-------- RECORDS SHOWN --------

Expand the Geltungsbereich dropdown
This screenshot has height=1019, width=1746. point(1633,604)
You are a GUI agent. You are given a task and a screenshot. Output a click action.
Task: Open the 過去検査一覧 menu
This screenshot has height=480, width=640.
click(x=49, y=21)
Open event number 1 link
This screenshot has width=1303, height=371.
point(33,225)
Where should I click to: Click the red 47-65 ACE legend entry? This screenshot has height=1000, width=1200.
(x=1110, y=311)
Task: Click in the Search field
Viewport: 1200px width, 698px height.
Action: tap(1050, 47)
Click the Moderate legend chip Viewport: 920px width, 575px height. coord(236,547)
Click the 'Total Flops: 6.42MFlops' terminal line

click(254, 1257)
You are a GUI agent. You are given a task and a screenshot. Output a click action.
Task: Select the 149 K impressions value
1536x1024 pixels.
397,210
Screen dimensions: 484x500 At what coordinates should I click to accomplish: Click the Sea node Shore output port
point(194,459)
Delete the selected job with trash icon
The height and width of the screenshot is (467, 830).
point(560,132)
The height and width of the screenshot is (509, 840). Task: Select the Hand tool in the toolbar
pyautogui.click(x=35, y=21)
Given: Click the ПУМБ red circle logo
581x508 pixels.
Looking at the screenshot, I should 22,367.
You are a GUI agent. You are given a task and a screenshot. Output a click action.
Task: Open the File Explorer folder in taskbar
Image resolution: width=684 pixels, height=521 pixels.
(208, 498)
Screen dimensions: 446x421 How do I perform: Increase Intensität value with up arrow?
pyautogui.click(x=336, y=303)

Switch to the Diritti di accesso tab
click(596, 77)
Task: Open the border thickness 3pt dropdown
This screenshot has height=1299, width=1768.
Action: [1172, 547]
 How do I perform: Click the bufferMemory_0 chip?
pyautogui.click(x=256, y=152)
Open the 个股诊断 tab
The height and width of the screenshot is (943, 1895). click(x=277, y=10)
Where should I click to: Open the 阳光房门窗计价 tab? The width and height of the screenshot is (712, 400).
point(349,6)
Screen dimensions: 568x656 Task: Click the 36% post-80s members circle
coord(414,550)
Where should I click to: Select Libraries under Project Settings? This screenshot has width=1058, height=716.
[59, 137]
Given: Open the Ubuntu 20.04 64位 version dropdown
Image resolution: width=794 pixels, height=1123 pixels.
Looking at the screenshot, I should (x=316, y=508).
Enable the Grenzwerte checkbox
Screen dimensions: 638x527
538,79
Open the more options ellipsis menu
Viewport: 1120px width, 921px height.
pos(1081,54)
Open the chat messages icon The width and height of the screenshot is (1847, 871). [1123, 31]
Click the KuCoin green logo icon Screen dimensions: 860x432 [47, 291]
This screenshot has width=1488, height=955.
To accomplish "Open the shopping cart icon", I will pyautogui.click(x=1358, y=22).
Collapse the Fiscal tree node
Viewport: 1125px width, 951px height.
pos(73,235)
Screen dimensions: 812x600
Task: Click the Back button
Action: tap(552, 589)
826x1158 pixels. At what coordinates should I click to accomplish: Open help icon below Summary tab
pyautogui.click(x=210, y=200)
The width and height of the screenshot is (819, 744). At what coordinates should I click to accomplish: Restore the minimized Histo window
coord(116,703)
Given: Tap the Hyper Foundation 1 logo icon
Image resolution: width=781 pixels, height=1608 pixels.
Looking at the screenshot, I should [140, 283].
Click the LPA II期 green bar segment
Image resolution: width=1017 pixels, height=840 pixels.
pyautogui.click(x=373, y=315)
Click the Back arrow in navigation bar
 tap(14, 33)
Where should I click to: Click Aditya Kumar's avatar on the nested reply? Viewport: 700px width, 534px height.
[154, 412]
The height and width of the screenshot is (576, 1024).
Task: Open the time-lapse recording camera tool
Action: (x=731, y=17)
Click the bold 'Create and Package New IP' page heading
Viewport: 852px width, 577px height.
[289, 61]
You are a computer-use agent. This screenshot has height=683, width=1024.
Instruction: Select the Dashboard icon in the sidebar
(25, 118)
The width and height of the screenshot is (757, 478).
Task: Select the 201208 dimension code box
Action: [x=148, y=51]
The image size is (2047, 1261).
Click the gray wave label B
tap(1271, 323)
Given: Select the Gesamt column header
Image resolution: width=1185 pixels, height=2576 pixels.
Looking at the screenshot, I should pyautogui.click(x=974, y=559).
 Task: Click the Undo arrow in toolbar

--------

TASK DIRECTIONS
Rewrite all the rows, substituting "screen agent" for every "GUI agent" and leaving everything else unchanged.

SOLUTION
Expand the Geltungsbereich dropdown
This screenshot has height=1019, width=1746. point(1633,604)
You are a screen agent. You are given a task and a screenshot. Output a click action.
Task: Open the 過去検査一覧 menu
This screenshot has height=480, width=640.
click(x=49, y=21)
Open event number 1 link
This screenshot has width=1303, height=371.
point(33,225)
Where should I click to: Click the red 47-65 ACE legend entry? This screenshot has height=1000, width=1200.
(x=1110, y=311)
Task: Click in the Search field
Viewport: 1200px width, 698px height.
Action: tap(1050, 47)
Click the Moderate legend chip Viewport: 920px width, 575px height. coord(236,547)
Click the 'Total Flops: 6.42MFlops' terminal line

click(254, 1257)
You are a screen agent. You are given a task and a screenshot. Output a click action.
Task: Select the 149 K impressions value
1536x1024 pixels.
397,210
Screen dimensions: 484x500 At what coordinates should I click to accomplish: Click the Sea node Shore output port
point(194,459)
Delete the selected job with trash icon
The height and width of the screenshot is (467, 830).
point(560,132)
The height and width of the screenshot is (509, 840). Task: Select the Hand tool in the toolbar
pyautogui.click(x=35, y=21)
Given: Click the ПУМБ red circle logo
581x508 pixels.
Looking at the screenshot, I should 22,367.
You are a screen agent. You are given a task and a screenshot. Output a click action.
Task: Open the File Explorer folder in taskbar
Image resolution: width=684 pixels, height=521 pixels.
(208, 498)
Screen dimensions: 446x421 How do I perform: Increase Intensität value with up arrow?
pyautogui.click(x=336, y=303)

Switch to the Diritti di accesso tab
click(596, 77)
Task: Open the border thickness 3pt dropdown
This screenshot has height=1299, width=1768.
Action: [1172, 547]
 How do I perform: Click the bufferMemory_0 chip?
pyautogui.click(x=256, y=152)
Open the 个股诊断 tab
The height and width of the screenshot is (943, 1895). click(x=277, y=10)
Where should I click to: Open the 阳光房门窗计价 tab? The width and height of the screenshot is (712, 400).
point(349,6)
Screen dimensions: 568x656 Task: Click the 36% post-80s members circle
coord(414,550)
Where should I click to: Select Libraries under Project Settings? This screenshot has width=1058, height=716.
[59, 137]
Given: Open the Ubuntu 20.04 64位 version dropdown
Image resolution: width=794 pixels, height=1123 pixels.
Looking at the screenshot, I should (x=316, y=508).
Enable the Grenzwerte checkbox
Screen dimensions: 638x527
538,79
Open the more options ellipsis menu
Viewport: 1120px width, 921px height.
pos(1081,54)
Open the chat messages icon The width and height of the screenshot is (1847, 871). [1123, 31]
Click the KuCoin green logo icon Screen dimensions: 860x432 [47, 291]
This screenshot has width=1488, height=955.
To accomplish "Open the shopping cart icon", I will pyautogui.click(x=1358, y=22).
Collapse the Fiscal tree node
Viewport: 1125px width, 951px height.
pos(73,235)
Screen dimensions: 812x600
Task: Click the Back button
Action: tap(552, 589)
826x1158 pixels. At what coordinates should I click to accomplish: Open help icon below Summary tab
pyautogui.click(x=210, y=200)
The width and height of the screenshot is (819, 744). At what coordinates should I click to accomplish: Restore the minimized Histo window
coord(116,703)
Given: Tap the Hyper Foundation 1 logo icon
Image resolution: width=781 pixels, height=1608 pixels.
Looking at the screenshot, I should [140, 283].
Click the LPA II期 green bar segment
Image resolution: width=1017 pixels, height=840 pixels.
pyautogui.click(x=373, y=315)
Click the Back arrow in navigation bar
 tap(14, 33)
Where should I click to: Click Aditya Kumar's avatar on the nested reply? Viewport: 700px width, 534px height.
[154, 412]
The height and width of the screenshot is (576, 1024).
Task: Open the time-lapse recording camera tool
Action: (x=731, y=17)
Click the bold 'Create and Package New IP' page heading
Viewport: 852px width, 577px height.
[289, 61]
You are a computer-use agent. This screenshot has height=683, width=1024.
Instruction: Select the Dashboard icon in the sidebar
(25, 118)
The width and height of the screenshot is (757, 478).
Task: Select the 201208 dimension code box
Action: [x=148, y=51]
The image size is (2047, 1261).
Click the gray wave label B
tap(1271, 323)
Given: Select the Gesamt column header
Image resolution: width=1185 pixels, height=2576 pixels.
Looking at the screenshot, I should pyautogui.click(x=974, y=559).
 Task: Click the Undo arrow in toolbar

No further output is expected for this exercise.